# `robust_pls` — Robust PLS (Partial Robust M-regression)
_Group_: **Robust / weighted** · _Registry tolerance_: `1e-08`
## Description
Robust PLS (Partial Robust M-regression, Serneels 2005)
From the `pls4all.sklearn.RobustPLSRegression` docstring:
> Robust PLS via Huber IRLS over weighted SIMPLS.
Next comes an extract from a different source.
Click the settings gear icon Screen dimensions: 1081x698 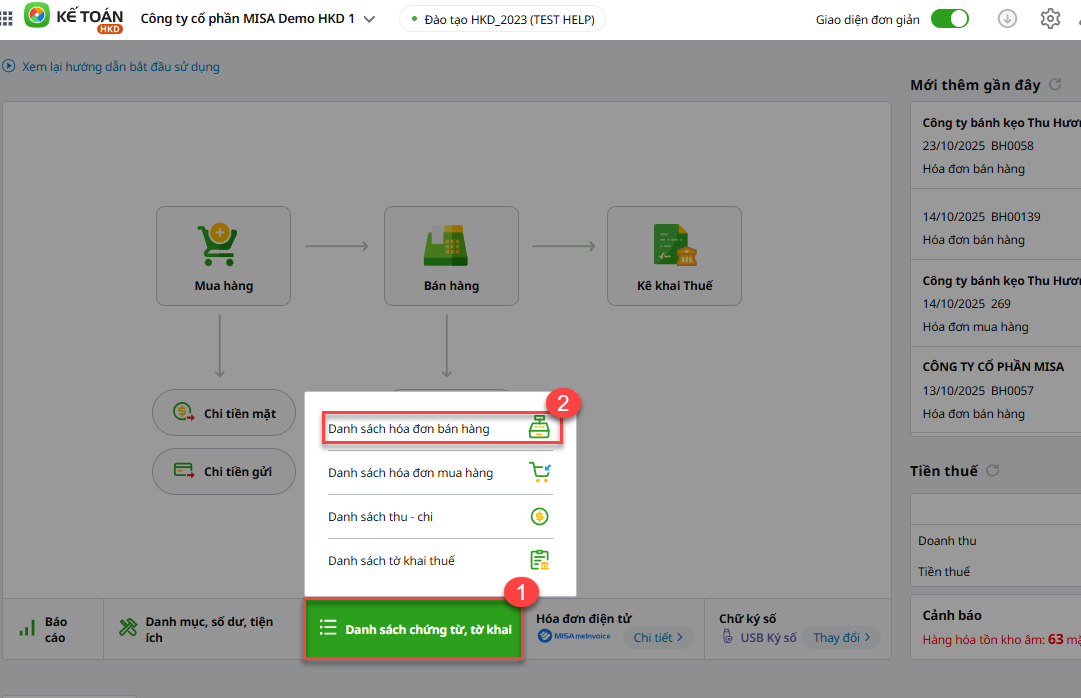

> **Registry note** — R `chemometrics::prm` (Serneels et al. 2005) — Partial Robust M-regression. pls4all defaults to PRM matching the R algorithm bit-for-bit (median centering, Fair weights on leverage + residual, univariate SIMPLS inner kernel, intercept = median(y - X@b)). The legacy Huber-IRLS over weighted SIMPLS path is reachable via ``cfg.robust_pls_legacy = 1``.
### Parameters
| Name | Type | Default | Notes |
|------|------|---------|-------|
| `n_components` | `int` | `2` | Number of latent components extracted (k). |
| `huber_k` | `float` | `1.345` | Huber threshold (in residual-stdev units) controlling IRLS reweighting; smaller = more robust. |
| `max_irls_iter` | `int` | `20` | Maximum IRLS reweighting iterations. |
## Explanations
### Bibliographic source
Serneels, S., Croux, C., Filzmoser, P. & Van Espen, P. J. (2005). *Partial Robust M-Regression*. Chemometrics and Intelligent Laboratory Systems 79(1–2), 55–64.
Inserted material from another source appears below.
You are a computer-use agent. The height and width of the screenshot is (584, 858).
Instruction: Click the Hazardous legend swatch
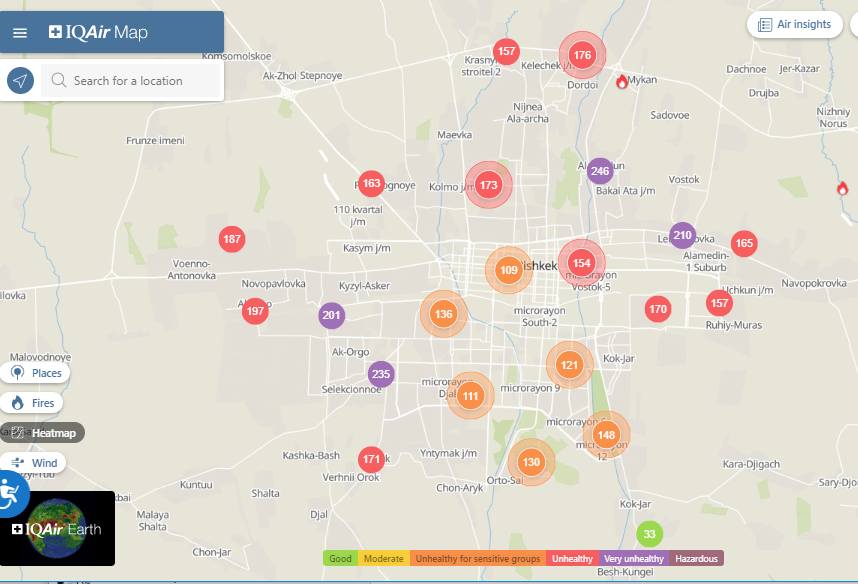click(x=696, y=558)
### Mathematical principle
Robust PLS performs a sequence of weighted PLS fits where the weights $w_i$ are reduced for samples with large current residuals — the iteratively-reweighted least-squares (IRLS) recipe.
At each iteration, the weight of sample $i$ is set from Huber's $\psi$-function applied to the standardised residual: $w_i = \psi(r_i / s) / r_i$ where $\psi(z) = z$ for $|z| \le k$ and $\psi(z) = k\,\operatorname{sign}(z)$ otherwise. $k = 1.345$ gives 95 % asymptotic efficiency at the Gaussian. The robust scale $s$ is typically the MAD of the residuals.
Convergence is rapid: 3–5 iterations typically suffice. Robust PLS down-weights — rather than removes — outliers, which is desirable when outlier-ness is a continuous concept (mild spectral artefacts) rather than binary (broken samples).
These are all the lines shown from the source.